Your task
For the data below, work out how many lines contain the word "plus" and supply only that number.

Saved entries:
──────────────────────────────
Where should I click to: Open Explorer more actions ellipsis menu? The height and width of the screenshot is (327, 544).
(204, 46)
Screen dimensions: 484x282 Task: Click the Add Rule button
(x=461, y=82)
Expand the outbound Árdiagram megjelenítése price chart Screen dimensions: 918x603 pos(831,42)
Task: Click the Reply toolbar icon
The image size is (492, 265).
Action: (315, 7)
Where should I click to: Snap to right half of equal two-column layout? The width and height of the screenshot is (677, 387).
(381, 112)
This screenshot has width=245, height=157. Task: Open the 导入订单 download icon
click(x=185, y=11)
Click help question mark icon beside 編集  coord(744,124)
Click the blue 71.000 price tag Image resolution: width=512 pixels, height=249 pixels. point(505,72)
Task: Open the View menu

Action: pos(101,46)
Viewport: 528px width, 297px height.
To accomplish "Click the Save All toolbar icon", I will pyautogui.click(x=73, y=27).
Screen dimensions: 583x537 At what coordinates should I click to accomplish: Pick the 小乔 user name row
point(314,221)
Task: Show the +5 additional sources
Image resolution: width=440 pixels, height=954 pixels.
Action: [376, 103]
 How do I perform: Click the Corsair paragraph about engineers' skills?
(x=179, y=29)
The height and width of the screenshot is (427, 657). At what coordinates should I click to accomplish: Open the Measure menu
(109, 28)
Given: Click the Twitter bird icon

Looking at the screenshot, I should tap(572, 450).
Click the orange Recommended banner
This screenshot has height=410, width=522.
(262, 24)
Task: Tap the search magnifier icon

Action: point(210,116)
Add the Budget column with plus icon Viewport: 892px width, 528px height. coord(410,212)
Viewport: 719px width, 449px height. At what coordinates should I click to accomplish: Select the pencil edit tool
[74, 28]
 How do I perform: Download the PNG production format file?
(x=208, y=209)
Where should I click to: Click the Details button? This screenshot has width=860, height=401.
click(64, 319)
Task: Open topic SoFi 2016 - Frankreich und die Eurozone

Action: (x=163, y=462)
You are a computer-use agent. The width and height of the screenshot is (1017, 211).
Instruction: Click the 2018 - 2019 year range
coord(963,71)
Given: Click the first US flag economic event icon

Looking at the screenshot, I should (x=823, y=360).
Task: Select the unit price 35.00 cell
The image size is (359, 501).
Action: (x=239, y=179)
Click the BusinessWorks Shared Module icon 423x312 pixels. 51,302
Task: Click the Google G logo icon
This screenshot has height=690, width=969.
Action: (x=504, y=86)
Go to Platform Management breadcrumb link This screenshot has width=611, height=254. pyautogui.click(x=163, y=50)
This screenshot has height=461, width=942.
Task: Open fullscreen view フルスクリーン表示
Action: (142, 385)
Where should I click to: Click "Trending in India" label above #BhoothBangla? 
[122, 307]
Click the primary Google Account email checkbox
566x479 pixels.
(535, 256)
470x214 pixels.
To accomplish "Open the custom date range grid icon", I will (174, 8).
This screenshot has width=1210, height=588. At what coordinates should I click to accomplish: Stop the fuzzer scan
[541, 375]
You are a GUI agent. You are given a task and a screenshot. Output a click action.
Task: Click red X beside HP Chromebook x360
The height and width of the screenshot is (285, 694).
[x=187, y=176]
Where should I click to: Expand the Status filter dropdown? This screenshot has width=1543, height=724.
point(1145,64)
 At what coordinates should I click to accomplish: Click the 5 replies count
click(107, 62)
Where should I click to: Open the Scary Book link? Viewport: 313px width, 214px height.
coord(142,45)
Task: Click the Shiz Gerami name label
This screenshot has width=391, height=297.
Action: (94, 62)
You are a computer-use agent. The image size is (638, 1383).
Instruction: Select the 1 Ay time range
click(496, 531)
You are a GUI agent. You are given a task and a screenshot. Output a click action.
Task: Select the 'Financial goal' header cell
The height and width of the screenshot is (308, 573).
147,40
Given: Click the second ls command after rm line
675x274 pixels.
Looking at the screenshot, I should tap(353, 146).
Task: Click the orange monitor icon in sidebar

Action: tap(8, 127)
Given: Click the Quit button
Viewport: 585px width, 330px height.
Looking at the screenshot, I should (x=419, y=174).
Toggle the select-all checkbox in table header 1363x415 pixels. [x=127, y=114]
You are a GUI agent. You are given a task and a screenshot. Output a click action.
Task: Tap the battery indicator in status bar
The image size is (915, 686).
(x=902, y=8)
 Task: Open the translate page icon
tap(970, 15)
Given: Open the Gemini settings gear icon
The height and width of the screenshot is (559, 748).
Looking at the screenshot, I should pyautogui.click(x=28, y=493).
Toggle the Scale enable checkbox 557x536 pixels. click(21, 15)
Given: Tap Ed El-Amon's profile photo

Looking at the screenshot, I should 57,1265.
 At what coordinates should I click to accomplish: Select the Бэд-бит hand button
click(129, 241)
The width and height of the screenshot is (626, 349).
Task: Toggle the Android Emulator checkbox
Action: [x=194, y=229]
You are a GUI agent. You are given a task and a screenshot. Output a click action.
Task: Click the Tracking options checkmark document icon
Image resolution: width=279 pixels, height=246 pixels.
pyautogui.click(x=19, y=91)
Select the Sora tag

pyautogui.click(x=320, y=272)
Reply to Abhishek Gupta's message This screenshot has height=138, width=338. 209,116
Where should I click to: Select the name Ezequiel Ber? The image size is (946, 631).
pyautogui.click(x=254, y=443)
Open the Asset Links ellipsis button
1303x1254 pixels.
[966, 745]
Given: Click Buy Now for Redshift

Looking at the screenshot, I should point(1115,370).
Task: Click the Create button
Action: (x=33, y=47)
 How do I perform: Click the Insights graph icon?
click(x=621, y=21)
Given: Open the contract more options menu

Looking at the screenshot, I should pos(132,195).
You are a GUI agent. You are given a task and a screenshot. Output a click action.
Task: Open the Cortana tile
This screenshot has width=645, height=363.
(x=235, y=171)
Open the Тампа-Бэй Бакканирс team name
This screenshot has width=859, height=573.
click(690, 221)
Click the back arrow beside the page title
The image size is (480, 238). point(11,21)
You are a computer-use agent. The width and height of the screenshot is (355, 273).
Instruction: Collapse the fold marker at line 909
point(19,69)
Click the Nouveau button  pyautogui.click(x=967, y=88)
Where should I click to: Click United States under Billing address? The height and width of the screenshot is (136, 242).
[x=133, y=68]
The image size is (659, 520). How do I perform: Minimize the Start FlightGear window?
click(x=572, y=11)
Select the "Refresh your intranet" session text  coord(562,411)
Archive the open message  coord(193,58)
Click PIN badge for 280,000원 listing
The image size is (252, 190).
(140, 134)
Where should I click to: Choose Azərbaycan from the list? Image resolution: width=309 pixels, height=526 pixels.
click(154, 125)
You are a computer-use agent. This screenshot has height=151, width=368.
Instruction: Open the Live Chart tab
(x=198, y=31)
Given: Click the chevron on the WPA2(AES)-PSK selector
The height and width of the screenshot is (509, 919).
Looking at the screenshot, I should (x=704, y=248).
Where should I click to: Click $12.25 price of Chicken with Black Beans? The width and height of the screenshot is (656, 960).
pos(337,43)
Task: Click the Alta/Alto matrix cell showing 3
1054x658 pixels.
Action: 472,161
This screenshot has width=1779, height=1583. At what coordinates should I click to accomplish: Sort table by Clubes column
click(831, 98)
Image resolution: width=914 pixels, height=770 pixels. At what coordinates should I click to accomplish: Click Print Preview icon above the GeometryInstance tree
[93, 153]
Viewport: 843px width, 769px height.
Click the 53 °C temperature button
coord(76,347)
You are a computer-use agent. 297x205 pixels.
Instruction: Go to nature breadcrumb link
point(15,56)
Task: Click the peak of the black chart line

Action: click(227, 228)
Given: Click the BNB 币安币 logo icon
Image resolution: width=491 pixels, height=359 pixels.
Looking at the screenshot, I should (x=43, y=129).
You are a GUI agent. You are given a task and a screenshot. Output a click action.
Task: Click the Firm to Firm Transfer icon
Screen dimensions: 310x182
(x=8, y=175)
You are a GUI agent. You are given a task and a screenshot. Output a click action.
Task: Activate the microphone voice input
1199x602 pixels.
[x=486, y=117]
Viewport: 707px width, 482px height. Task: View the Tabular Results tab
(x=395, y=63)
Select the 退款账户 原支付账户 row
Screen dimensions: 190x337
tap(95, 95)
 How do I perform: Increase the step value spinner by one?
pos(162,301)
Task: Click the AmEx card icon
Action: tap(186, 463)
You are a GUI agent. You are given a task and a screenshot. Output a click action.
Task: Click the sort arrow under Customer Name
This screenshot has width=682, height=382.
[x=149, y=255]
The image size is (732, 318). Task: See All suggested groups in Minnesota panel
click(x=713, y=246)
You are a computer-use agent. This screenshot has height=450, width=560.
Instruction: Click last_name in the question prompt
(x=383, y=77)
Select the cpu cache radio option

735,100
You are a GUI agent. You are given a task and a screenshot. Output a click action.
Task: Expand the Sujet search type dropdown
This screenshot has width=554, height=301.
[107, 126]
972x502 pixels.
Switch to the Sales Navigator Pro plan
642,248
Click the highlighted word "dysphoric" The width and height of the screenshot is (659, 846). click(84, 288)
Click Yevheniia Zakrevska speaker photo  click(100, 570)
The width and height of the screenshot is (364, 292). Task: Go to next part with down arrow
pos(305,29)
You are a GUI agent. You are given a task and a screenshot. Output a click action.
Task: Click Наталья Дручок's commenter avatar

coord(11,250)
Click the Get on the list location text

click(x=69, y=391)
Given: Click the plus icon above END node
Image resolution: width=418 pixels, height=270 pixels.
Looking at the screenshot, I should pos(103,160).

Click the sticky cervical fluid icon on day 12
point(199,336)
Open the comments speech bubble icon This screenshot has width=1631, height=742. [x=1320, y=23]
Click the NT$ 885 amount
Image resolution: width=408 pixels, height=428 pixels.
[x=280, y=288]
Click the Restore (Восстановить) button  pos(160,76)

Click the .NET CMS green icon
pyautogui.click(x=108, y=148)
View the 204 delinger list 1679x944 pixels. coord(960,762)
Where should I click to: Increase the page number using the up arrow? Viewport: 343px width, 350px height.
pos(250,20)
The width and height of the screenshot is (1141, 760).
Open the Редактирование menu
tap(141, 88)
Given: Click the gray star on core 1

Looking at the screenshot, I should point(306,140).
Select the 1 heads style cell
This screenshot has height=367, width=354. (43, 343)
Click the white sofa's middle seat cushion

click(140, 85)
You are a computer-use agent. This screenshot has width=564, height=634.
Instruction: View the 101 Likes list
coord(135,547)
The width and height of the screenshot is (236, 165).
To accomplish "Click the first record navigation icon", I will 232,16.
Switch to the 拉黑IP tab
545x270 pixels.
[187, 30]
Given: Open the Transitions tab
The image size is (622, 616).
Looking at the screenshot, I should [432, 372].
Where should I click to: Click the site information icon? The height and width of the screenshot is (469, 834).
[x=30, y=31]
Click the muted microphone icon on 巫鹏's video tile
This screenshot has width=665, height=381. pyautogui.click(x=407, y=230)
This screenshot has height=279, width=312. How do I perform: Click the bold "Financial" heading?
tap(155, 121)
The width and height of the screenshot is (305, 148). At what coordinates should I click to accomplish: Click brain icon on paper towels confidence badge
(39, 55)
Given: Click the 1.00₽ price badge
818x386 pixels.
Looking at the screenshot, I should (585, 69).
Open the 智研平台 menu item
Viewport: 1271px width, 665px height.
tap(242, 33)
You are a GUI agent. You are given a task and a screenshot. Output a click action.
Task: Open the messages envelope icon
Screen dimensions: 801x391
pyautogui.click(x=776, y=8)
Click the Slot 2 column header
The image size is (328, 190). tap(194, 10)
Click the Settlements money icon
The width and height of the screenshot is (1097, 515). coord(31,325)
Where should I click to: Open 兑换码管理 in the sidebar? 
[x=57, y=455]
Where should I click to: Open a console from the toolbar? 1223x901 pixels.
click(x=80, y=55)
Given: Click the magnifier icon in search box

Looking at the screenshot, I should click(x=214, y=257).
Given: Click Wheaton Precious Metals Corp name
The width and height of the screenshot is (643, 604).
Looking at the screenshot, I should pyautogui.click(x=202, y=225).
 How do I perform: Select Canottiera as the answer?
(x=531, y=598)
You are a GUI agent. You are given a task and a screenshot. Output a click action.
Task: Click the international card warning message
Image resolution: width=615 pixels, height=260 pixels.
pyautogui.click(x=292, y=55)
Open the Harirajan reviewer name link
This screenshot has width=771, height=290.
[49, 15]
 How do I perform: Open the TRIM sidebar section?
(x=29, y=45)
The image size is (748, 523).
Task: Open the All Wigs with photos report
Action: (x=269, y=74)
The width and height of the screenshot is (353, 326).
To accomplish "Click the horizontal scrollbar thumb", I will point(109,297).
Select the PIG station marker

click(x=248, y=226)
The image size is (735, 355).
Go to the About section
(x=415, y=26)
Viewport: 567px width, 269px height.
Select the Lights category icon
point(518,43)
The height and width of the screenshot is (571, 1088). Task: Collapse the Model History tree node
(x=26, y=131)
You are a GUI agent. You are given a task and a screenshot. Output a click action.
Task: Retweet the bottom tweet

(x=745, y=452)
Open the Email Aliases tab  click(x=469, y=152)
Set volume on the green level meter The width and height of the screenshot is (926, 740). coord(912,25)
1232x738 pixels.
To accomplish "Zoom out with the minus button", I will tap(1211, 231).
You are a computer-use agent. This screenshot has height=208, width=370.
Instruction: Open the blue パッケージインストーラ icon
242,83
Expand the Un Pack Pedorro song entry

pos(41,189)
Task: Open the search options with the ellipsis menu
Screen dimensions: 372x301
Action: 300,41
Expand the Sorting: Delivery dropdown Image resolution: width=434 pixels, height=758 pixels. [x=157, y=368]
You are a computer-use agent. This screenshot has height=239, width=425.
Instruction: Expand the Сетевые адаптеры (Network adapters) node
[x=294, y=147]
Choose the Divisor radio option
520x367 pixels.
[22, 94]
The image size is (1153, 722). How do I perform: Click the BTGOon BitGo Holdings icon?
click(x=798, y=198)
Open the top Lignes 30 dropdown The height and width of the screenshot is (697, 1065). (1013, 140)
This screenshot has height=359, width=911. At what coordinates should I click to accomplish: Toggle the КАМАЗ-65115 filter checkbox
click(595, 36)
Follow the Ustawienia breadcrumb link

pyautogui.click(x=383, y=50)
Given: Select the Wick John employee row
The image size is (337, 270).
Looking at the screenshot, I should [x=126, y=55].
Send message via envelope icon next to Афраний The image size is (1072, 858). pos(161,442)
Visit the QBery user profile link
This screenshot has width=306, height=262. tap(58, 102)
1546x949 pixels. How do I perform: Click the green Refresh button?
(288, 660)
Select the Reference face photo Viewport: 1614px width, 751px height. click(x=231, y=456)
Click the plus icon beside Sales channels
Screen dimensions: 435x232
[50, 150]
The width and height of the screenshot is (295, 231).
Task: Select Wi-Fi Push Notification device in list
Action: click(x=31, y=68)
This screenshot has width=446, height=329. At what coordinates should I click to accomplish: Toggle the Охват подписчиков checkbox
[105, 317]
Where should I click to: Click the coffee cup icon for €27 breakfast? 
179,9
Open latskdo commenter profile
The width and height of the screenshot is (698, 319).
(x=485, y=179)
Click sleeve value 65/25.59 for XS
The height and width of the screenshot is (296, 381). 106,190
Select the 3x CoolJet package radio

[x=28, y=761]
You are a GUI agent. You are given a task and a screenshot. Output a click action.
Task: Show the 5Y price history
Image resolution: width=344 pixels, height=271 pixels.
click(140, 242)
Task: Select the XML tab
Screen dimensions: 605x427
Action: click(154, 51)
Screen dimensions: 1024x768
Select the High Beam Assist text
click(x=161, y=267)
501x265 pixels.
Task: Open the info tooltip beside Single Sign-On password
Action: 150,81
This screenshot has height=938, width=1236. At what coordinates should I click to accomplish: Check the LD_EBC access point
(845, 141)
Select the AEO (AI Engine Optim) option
──────────────────────────────
Worked solution
3